**Work to be completed:** Between the line containing "Instruction: Click the" and the line containing "Task: Select South" lies a run of lines; give that run again exactly, with both of those lines, and nothing else from the entries below.

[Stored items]
----

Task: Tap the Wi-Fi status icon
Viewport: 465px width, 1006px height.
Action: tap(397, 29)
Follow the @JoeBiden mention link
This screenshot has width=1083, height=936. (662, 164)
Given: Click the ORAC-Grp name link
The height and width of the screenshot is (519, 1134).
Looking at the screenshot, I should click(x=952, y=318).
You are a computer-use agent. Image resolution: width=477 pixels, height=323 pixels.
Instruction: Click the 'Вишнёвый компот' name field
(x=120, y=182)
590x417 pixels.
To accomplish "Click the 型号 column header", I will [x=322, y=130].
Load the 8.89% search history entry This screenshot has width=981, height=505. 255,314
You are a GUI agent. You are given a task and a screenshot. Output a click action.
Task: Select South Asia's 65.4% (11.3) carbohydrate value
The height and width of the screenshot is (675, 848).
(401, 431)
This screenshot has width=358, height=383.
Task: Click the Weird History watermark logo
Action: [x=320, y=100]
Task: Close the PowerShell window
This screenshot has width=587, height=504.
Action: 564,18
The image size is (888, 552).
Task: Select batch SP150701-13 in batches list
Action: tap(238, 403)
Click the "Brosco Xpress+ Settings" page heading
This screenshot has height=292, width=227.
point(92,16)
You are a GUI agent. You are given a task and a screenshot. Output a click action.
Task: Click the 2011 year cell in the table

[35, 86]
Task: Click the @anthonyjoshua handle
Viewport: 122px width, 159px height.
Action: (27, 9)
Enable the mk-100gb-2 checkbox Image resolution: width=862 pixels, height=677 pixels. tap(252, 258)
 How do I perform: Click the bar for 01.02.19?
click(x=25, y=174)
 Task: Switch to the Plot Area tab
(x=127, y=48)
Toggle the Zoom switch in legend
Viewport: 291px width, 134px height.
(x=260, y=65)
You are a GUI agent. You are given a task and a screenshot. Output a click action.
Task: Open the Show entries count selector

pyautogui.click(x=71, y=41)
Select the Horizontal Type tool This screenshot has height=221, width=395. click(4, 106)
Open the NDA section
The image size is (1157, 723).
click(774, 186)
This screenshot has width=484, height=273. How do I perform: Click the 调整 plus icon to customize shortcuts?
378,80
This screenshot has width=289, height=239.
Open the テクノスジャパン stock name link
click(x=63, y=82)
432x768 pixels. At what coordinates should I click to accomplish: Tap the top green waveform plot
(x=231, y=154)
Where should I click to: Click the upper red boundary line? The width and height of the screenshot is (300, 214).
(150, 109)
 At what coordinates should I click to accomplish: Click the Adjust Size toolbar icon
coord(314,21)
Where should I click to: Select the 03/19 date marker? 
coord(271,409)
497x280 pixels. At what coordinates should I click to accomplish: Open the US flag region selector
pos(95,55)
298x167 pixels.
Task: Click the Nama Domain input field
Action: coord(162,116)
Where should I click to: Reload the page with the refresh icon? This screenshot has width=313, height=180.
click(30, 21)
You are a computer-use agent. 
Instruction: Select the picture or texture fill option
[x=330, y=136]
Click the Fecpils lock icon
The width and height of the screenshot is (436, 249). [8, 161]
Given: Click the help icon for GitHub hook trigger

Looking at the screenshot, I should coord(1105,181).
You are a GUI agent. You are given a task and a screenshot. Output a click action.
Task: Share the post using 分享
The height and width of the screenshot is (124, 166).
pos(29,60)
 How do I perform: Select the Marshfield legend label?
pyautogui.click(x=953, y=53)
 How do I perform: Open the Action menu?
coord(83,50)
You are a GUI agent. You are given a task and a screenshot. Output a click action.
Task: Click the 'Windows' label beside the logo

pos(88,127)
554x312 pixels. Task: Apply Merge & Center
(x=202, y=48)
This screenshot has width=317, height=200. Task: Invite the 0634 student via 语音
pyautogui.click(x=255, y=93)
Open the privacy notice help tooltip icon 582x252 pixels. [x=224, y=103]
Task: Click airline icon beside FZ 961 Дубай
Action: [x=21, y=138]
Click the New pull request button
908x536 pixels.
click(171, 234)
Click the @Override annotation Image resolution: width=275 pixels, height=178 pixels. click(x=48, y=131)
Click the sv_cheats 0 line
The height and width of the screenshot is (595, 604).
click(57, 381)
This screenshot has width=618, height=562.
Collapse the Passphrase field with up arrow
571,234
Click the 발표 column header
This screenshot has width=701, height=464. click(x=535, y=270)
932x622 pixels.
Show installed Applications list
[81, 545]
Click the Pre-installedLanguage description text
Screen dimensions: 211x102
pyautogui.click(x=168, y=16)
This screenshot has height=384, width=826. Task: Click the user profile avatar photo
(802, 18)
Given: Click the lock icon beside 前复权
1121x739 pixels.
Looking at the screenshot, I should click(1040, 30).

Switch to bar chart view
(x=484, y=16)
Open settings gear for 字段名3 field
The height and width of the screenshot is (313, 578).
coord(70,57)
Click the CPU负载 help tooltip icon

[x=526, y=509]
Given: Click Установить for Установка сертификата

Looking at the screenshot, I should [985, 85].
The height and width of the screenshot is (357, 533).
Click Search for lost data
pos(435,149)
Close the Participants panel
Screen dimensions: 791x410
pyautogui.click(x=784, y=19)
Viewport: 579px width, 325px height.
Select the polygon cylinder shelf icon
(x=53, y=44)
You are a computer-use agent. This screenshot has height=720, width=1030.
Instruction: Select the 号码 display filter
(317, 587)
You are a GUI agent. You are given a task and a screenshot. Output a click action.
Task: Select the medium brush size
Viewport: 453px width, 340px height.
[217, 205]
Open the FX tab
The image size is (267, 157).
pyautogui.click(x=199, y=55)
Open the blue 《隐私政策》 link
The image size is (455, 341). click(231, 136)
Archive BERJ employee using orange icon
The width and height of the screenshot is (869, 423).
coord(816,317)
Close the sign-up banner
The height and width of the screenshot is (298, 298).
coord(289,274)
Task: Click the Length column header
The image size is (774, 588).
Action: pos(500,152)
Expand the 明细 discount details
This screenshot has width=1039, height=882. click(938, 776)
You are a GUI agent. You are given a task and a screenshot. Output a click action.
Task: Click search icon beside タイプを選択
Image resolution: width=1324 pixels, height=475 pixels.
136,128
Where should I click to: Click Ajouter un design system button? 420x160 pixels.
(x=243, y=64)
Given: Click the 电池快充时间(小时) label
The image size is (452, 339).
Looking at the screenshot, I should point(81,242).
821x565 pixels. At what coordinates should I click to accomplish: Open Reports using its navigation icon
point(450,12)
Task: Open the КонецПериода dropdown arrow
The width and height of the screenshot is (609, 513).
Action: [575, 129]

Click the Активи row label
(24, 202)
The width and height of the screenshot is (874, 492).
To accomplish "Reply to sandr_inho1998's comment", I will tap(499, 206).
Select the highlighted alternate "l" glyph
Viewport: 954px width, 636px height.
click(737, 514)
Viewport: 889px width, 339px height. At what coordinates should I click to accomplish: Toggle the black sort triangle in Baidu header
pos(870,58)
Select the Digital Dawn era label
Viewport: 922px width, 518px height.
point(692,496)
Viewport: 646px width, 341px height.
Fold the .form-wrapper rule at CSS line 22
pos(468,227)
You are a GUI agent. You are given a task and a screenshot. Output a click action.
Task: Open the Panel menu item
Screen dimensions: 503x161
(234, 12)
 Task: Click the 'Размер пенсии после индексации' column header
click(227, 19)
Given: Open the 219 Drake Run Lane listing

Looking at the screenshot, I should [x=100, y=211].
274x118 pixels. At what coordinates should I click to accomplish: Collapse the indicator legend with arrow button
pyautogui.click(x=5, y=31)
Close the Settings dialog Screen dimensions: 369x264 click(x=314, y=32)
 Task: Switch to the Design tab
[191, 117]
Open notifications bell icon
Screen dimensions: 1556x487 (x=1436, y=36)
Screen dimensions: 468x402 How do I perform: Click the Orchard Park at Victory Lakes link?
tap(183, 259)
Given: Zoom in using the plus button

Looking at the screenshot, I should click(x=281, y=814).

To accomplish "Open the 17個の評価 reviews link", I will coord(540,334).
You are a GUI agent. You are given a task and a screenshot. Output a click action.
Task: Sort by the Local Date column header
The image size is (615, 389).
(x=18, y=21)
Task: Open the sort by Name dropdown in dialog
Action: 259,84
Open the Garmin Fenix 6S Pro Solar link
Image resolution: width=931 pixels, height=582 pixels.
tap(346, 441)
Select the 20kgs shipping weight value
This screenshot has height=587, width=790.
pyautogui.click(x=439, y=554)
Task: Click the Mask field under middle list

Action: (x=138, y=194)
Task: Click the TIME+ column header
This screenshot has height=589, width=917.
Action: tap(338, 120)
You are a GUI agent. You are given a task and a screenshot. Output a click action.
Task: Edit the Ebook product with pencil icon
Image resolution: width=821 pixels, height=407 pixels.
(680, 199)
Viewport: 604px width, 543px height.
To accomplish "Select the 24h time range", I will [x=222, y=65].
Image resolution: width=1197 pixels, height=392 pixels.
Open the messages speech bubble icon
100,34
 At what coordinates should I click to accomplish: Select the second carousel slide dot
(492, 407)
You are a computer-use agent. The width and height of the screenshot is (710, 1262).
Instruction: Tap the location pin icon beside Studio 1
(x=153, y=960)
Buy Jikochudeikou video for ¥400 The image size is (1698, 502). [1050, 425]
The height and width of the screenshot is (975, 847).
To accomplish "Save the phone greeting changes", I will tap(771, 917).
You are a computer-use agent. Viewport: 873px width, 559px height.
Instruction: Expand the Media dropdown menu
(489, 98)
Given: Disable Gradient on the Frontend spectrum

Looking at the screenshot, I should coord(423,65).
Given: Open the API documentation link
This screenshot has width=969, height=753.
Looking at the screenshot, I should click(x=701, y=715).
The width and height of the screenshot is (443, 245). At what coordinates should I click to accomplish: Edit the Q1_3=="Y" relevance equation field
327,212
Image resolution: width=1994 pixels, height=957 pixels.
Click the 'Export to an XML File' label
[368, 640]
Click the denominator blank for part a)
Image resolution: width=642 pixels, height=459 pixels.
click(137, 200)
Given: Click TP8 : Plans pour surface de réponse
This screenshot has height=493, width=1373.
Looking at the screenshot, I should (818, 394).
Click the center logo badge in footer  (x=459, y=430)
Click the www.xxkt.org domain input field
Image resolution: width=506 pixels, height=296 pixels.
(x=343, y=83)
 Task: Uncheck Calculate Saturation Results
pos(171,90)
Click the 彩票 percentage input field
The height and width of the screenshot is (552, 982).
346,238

----

**Exercise answer:**
Instruction: Click the 'Вишнёвый компот' name field
(x=120, y=182)
590x417 pixels.
To accomplish "Click the 型号 column header", I will [x=322, y=130].
Load the 8.89% search history entry This screenshot has width=981, height=505. 255,314
You are a GUI agent. You are given a task and a screenshot. Output a click action.
Task: Select South Asia's 65.4% (11.3) carbohydrate value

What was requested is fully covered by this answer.